▶ Goal of the exercise: If a line in the entries below holds the string "star", copy it.

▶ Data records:

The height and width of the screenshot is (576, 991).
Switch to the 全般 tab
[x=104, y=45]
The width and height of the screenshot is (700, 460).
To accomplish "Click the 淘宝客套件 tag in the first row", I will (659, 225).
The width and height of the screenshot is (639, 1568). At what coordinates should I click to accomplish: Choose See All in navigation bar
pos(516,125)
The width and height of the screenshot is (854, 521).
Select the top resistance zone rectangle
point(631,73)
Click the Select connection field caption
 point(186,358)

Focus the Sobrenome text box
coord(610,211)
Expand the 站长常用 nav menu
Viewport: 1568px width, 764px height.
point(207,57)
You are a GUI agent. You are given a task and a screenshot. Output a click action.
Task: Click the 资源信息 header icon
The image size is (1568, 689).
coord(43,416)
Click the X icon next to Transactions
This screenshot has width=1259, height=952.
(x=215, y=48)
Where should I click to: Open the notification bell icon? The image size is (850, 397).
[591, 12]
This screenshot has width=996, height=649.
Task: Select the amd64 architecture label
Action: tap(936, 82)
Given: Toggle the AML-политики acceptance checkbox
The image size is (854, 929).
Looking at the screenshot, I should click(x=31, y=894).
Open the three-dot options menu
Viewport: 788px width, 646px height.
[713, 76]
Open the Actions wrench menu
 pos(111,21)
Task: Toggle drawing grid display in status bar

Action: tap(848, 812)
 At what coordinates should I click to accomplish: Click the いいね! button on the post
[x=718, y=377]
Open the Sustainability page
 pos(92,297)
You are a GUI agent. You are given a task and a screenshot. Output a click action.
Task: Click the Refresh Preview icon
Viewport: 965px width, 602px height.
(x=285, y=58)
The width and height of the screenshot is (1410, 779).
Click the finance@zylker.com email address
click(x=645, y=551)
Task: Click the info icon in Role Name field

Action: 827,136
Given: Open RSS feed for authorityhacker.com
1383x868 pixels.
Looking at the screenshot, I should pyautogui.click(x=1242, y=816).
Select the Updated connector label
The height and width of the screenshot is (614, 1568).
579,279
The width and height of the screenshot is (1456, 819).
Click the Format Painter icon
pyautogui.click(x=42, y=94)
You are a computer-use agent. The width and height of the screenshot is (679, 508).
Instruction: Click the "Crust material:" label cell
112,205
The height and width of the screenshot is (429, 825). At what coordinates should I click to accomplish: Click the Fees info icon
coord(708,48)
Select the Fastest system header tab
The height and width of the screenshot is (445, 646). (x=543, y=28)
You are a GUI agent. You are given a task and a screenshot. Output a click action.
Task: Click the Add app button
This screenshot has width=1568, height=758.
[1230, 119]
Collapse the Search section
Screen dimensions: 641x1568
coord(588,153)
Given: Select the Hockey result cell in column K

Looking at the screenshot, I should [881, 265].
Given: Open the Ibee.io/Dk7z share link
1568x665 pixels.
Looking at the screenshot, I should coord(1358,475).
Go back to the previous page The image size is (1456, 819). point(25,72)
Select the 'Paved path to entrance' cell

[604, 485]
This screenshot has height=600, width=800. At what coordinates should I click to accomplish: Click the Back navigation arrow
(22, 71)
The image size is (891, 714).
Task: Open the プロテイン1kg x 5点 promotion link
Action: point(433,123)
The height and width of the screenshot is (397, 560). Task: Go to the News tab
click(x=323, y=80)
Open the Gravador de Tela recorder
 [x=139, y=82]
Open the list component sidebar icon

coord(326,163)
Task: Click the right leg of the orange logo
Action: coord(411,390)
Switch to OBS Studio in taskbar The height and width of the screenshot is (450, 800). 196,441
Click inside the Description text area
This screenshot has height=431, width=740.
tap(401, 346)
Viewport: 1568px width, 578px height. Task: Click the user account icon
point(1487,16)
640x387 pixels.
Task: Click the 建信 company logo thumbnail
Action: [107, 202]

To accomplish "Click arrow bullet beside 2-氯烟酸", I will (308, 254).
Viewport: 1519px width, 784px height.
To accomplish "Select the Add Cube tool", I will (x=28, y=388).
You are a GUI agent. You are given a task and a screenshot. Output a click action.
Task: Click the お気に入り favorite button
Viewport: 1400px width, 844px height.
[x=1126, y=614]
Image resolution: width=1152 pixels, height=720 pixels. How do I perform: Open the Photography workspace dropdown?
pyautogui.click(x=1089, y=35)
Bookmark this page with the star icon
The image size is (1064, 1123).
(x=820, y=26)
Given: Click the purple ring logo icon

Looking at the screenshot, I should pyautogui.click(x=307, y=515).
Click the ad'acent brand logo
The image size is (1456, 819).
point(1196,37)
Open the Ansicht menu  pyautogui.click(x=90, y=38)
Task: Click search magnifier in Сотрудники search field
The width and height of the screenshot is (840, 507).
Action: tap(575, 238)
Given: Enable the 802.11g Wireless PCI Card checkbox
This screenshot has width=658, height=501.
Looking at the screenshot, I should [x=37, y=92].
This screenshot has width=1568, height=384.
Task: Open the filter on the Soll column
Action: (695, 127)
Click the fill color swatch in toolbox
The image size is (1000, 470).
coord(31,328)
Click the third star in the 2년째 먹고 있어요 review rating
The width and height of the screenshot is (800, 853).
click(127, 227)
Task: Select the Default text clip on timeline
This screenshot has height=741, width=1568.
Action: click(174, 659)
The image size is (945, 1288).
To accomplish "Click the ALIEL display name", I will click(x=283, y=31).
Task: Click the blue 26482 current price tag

▶ Reply to the task:
Bookmark this page with the star icon
Click the third star in the 2년째 먹고 있어요 review rating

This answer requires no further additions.